A porta-voz da missão, Kandice Ardiel, declarou que "as
IDF informaram de que iriam abrir
uma investigação sobre este incidente".
Investigação sobre os recentes ataques aos Capacetes Azuis
Numa declaração também emitida na terça-feira, o porta-voz
do Secretário-Geral da ONU, Stephane Dujarric, afirmou que, com base nas provas
disponíveis, a morte de um soldado da paz indonésio em 29 de março foi causada
pelo fogo de um tanque israelita.
No dia seguinte, outro comboio foi atacado, matando mais
dois soldados indonésios.
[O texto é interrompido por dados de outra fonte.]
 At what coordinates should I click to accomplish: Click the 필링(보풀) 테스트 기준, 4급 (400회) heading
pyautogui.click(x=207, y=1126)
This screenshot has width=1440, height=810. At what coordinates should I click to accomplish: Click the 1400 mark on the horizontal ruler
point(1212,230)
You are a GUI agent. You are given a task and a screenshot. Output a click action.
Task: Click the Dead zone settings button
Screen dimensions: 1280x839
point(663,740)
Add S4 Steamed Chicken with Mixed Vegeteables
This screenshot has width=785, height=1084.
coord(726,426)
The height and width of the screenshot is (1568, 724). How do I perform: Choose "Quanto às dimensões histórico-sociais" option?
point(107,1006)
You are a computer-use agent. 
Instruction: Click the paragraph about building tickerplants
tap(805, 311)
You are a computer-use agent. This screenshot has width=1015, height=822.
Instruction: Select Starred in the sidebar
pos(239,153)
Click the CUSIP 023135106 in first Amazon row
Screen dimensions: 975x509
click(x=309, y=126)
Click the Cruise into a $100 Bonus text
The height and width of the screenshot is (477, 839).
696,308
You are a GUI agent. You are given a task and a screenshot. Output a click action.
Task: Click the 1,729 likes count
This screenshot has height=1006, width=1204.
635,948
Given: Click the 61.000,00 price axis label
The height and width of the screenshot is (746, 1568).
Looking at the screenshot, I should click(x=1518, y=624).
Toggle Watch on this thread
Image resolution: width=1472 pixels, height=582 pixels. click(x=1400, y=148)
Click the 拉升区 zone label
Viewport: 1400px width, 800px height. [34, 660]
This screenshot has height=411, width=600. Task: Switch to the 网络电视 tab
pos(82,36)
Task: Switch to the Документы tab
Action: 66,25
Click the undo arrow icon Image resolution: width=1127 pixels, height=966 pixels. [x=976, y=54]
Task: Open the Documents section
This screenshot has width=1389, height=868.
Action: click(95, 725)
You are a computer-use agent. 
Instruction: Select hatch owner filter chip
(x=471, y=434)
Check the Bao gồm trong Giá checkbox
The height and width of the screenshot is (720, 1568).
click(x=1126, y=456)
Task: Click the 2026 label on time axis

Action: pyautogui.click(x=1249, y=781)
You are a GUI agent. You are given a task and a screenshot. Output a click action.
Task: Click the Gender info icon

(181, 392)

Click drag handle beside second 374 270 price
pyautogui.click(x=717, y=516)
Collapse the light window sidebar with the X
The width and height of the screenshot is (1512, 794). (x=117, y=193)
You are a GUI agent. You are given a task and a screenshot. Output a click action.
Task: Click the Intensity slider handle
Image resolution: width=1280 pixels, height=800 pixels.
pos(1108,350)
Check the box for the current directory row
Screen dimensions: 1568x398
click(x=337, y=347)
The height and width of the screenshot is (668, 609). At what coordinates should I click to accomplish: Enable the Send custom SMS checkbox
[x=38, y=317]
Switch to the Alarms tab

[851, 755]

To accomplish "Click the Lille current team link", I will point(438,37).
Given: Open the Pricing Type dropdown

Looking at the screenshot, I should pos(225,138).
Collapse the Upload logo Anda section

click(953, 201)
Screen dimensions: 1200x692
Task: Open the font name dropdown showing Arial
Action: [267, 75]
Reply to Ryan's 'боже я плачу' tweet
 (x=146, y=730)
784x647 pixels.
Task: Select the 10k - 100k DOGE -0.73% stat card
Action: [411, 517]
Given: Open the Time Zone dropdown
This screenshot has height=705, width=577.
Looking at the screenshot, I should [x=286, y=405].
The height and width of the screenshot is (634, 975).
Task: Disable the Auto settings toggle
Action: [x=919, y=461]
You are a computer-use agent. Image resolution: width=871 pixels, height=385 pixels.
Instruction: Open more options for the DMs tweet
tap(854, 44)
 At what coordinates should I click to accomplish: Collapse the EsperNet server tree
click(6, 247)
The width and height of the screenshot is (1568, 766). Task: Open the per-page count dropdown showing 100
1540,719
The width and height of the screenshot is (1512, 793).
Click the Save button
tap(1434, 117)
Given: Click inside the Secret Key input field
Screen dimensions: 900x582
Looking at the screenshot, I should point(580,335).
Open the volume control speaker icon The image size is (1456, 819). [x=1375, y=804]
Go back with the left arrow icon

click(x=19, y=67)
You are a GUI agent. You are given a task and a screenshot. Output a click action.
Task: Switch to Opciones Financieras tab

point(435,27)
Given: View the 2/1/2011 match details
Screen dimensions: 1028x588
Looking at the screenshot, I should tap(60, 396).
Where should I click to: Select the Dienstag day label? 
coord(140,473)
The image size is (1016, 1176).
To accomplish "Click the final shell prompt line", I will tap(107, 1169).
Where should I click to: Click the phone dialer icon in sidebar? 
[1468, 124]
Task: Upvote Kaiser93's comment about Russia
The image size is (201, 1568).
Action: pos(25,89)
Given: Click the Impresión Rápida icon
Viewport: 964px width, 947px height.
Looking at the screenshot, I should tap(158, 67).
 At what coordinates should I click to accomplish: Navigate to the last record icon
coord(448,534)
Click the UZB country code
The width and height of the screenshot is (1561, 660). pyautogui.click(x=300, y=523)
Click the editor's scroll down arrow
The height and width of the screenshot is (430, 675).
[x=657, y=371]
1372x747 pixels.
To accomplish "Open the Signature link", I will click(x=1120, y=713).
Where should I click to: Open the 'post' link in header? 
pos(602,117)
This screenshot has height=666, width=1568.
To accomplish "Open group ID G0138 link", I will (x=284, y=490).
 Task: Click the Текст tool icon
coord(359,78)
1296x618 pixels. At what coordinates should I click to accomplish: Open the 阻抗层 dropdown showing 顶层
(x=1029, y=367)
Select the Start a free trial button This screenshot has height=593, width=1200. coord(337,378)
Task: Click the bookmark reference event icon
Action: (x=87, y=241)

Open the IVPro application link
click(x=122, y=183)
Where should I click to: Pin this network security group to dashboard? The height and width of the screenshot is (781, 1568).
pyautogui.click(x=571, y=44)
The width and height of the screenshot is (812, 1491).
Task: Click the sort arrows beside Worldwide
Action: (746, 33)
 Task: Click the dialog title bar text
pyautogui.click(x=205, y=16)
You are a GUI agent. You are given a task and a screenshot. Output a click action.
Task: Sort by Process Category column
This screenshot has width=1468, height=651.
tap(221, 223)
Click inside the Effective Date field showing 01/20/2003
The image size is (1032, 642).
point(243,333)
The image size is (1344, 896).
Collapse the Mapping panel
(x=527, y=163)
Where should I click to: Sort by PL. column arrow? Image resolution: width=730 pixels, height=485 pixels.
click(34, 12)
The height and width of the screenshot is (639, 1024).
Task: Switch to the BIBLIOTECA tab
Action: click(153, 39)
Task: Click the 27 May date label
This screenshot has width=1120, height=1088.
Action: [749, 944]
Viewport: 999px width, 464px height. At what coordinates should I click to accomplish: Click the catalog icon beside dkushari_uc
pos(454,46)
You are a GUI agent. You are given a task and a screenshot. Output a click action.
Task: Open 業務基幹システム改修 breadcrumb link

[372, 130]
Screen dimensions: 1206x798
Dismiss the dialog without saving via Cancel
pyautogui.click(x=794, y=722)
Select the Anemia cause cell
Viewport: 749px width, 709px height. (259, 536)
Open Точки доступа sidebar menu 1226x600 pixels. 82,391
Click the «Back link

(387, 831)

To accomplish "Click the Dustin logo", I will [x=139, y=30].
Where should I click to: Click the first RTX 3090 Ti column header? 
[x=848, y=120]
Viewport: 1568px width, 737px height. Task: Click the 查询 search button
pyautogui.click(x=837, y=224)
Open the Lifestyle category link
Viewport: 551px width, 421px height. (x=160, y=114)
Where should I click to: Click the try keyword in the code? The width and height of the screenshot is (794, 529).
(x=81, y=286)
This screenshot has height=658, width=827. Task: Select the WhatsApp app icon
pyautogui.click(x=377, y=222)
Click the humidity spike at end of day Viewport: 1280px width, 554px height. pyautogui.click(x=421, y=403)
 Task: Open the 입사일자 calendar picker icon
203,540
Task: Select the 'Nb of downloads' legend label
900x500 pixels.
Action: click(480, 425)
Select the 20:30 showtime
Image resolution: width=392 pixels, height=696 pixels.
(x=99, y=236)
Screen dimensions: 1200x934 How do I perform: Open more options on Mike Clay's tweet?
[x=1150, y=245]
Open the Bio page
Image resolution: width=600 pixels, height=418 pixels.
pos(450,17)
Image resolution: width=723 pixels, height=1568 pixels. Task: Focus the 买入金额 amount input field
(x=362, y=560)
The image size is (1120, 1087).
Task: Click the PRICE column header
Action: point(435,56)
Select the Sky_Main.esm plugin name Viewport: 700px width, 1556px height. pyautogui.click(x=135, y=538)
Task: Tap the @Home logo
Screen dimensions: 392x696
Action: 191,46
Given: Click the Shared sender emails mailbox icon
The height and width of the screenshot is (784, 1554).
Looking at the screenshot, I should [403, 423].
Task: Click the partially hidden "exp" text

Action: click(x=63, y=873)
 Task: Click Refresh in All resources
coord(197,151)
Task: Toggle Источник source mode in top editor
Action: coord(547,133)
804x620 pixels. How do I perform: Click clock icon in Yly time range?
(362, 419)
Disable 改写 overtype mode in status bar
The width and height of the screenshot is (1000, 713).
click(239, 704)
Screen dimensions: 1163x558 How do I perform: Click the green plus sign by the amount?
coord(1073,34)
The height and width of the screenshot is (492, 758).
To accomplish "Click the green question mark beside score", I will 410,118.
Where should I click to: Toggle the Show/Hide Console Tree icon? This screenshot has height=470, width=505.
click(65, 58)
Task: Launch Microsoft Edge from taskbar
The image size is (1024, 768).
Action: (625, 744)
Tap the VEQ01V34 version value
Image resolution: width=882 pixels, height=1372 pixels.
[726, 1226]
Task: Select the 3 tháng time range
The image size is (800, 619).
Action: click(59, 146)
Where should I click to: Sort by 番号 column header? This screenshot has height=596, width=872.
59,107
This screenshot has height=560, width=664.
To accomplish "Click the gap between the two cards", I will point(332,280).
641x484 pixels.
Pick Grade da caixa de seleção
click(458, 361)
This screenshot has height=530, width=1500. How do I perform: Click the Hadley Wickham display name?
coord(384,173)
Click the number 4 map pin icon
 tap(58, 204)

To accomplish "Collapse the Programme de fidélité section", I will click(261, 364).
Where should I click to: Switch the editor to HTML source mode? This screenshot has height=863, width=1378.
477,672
A Unifil, tal como todas as missões da ONU, coordena
sempre antecipadamente as suas posições com as forças militares no terreno e,
neste caso, também com Israel.
"O incidente de 30 de março, que levou à morte de dois
outros soldados indonésios, ocorreu após a descoberta de um engenho explosivo
improvisado nas proximidades, provavelmente colocado pelo Hezbollah",
lê-se no comunicado.
"Estas conclusões continuam a ser preliminares,
baseadas em provas físicas iniciais; os processos de investigação da ONU
continuarão a apurar todas as responsabilidades", conclui a nota.